April 17th, 2021

munkacsy_parc_monceau

Reset Nineteen, Day Seventeen

Friday was not memorable. Though I didn't wake up until near noon, that was only about six hours of sleep, and around sunset I felt very tired and almost took a nap, but decided to push through and wait until after midnight. That meant I didn't feel like cooking dinner, and I ended up waiting until much later when I just had some peanut butter and orange marmalade on toast, with a glass of chocolate milk. A kid's lunch instead of an adult dinner was probably not the best idea, but it's too late to second guess myself mow.

It's late indeed, going on six o'clock. I'm not sure how well I'll sleep today, since the high is going to be 85 degrees, and the apartment will probably get too warm around noon. Sometimes when it gets too warm I can just imagine myself lazing on the beach and that sometimes lets me return to sleep, but it doesn't always work. Odds are I'll end up short of sleep again today and end up needing a nap this evening. The high was earlier predicted to be 90 today, but that has been postponed until Sunday, with Monday added for good (or bad) measure. Displeasure will inevitably ensue.

The lizard made no appearance Friday, but the mockingbird was singing off and on all afternoon, and several times overnight. It might be trying to attract a mate. I don't know that much about mockingbird behavior. I'm glad to have it around though. It's a nice distraction from the general monotony, and a much more pleasant one than the occasional noise generated by the car fans who are still having their gatherings in the old Kmart parking lot on Friday and Saturday nights. Impromptu drag strips don't make the best neighbors.

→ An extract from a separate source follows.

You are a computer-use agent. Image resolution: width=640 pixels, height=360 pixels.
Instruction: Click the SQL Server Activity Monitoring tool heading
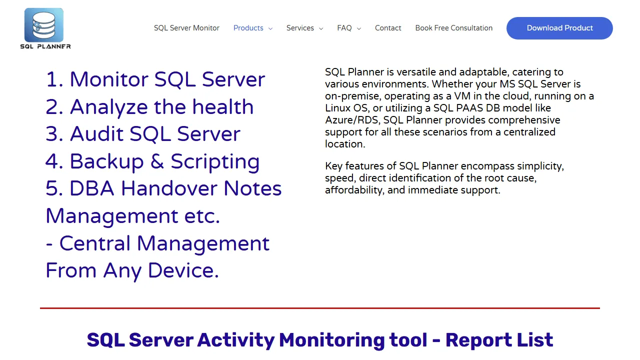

As warm as the days have become, the nights have remained blessedly cool for now, and once the freeway calms down at night it is pleasant enough to sit in the back yard, missing the stars. The waxing crescent moon was visible for a while, in its springtime grin configuration, but even that has grown blurry to my failing eyes. Even if the sky here were dark enough to reveal stars, they'd be blurry too. I've pretty much resigned myself to never seeing actual starry sky again, and will content myself with photographs and the occasional glance at a Van Gogh in digital form. And maybe some day (or night) I'll find myself dreaming of the night sky as I used to see it, and maybe I'll even remember it when I wake up. Maybe it will be today. The prospect might help me get to sleep now.